DUBLIN (Reuters) - The coronavirus pandemic is likely to significantly reduce global foreign direct investment flows into 2021, creating a “very challenging” 24 months for a key part of Ireland’s economy, the state foreign investment agency said on Wednesday.
IDA Ireland said it had secured 132 investments with the potential to create 9,600 jobs so far this year, down from 140 investments and a record 13,500 potential jobs in the same period last year.
Foreign companies directly account for around one in 10 jobs in Ireland, where large technology groups such as Facebook FB.O, Google GOOGL.O and Apple AAPL.O have based their European headquarters, benefiting from a low corporate tax rate of 12.5%.
Foreign companies already based in Ireland are for the most part looking resilient but not immune to the impact of the crisis that has left 22% of workers temporarily or permanently unemployed as the economy reopens more gradually than much of Europe, IDA boss Martin Shanahan said.
“A prolonged battle against the virus where sectors remain closed here or elsewhere could change this situation,” Shanahan said.

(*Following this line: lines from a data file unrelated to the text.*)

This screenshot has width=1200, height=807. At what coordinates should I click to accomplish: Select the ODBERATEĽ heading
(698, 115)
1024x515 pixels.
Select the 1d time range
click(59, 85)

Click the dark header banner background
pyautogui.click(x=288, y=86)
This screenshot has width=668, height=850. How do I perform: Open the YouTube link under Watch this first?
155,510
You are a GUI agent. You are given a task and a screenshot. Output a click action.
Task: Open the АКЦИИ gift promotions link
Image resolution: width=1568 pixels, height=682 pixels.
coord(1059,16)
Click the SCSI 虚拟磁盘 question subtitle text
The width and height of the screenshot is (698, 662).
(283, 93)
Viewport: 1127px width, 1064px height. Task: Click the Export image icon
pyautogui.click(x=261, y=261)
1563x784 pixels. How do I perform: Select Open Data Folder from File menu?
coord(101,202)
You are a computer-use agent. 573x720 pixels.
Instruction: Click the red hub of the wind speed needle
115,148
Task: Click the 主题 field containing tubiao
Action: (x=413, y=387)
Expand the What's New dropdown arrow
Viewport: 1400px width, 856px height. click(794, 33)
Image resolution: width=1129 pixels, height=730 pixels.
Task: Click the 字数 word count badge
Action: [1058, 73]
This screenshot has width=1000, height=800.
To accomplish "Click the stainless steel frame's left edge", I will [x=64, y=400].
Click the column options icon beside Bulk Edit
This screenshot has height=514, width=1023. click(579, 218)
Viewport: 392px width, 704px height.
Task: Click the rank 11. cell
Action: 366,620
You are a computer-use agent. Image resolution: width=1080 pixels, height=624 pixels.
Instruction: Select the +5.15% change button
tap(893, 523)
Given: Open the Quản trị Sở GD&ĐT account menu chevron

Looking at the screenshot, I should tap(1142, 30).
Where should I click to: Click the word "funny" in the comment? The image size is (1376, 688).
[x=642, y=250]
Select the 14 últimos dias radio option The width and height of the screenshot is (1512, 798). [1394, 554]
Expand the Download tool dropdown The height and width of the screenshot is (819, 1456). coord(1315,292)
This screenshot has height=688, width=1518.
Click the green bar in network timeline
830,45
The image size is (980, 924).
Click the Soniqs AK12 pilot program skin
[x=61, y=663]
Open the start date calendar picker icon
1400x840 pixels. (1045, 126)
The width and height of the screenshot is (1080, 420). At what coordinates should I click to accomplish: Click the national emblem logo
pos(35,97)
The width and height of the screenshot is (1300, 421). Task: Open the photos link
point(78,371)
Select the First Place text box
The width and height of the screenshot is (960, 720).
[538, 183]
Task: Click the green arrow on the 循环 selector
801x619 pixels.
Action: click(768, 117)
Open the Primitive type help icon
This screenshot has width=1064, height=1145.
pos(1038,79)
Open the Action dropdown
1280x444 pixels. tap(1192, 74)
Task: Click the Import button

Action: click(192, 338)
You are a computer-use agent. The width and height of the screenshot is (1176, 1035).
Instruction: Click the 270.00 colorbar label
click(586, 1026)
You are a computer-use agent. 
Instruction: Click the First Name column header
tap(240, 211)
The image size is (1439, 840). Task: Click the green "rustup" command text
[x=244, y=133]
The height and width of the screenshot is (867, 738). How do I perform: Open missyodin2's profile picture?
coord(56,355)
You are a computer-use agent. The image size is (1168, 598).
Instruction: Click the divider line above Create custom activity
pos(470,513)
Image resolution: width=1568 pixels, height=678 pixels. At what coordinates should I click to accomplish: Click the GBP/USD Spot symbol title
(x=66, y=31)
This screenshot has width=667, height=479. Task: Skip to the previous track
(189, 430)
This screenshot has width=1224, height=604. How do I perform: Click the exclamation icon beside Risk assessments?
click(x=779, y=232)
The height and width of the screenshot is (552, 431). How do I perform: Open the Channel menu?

Shanahan said the pandemic would undoubtedly exert downward pressure on job creation and increase job losses and that if Ireland had the same number of FDI jobs at the end of this year as it did at the end of 2019 “it will be a really strong year.”
The agency, which was unable to host any site visits from April to June for companies looking to invest, expects to see an increase in remote working among existing companies but not a move entirely to such a model. Some larger companies already had 10-20% of staff working from home before the pandemic, Shanahan said.
With competition for FDI increasing, he also warned that other challenges such as Brexit, increased trade tensions, automation of work and new global rules being discussed on how and where big internet companies pay tax “have not gone away.”